STATED EXERCISE ::
Rewrite the data below, replacing "Image resolution" with "Screenshot size" and leaving everything else unchanged.

(Recorded data)
- - - - -

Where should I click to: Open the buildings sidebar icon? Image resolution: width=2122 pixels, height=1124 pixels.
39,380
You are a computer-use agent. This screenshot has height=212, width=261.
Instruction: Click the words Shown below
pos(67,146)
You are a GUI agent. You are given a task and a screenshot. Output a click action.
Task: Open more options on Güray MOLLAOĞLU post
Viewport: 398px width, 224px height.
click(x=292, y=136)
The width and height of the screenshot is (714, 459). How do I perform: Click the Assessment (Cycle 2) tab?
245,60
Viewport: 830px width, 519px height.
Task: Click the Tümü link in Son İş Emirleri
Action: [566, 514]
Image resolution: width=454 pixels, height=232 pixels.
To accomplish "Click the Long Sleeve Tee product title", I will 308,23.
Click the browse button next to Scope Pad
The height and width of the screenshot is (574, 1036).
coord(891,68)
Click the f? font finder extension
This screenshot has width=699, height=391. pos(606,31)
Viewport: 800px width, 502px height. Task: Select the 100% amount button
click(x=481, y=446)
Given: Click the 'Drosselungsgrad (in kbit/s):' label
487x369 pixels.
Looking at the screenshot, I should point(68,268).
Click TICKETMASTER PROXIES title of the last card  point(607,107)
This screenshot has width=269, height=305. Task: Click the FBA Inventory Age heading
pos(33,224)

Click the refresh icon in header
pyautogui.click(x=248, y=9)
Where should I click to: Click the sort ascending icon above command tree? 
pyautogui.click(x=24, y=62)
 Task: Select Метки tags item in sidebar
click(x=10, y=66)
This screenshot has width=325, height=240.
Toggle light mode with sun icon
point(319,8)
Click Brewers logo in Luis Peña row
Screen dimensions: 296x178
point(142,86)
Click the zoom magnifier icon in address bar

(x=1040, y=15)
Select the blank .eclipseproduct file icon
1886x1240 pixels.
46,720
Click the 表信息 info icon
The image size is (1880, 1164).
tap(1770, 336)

- - - - -

EXERCISE RESULT ::
Where should I click to: Open the buildings sidebar icon? Screenshot size: width=2122 pixels, height=1124 pixels.
39,380
You are a computer-use agent. This screenshot has height=212, width=261.
Instruction: Click the words Shown below
pos(67,146)
You are a GUI agent. You are given a task and a screenshot. Output a click action.
Task: Open more options on Güray MOLLAOĞLU post
Viewport: 398px width, 224px height.
click(x=292, y=136)
The width and height of the screenshot is (714, 459). How do I perform: Click the Assessment (Cycle 2) tab?
245,60
Viewport: 830px width, 519px height.
Task: Click the Tümü link in Son İş Emirleri
Action: [566, 514]
Screenshot size: width=454 pixels, height=232 pixels.
To accomplish "Click the Long Sleeve Tee product title", I will 308,23.
Click the browse button next to Scope Pad
The height and width of the screenshot is (574, 1036).
coord(891,68)
Click the f? font finder extension
This screenshot has width=699, height=391. pos(606,31)
Viewport: 800px width, 502px height. Task: Select the 100% amount button
click(x=481, y=446)
Given: Click the 'Drosselungsgrad (in kbit/s):' label
487x369 pixels.
Looking at the screenshot, I should point(68,268).
Click TICKETMASTER PROXIES title of the last card  point(607,107)
This screenshot has width=269, height=305. Task: Click the FBA Inventory Age heading
pos(33,224)

Click the refresh icon in header
pyautogui.click(x=248, y=9)
Where should I click to: Click the sort ascending icon above command tree? 
pyautogui.click(x=24, y=62)
 Task: Select Метки tags item in sidebar
click(x=10, y=66)
This screenshot has width=325, height=240.
Toggle light mode with sun icon
point(319,8)
Click Brewers logo in Luis Peña row
Screen dimensions: 296x178
point(142,86)
Click the zoom magnifier icon in address bar

(x=1040, y=15)
Select the blank .eclipseproduct file icon
1886x1240 pixels.
46,720
Click the 表信息 info icon
The image size is (1880, 1164).
tap(1770, 336)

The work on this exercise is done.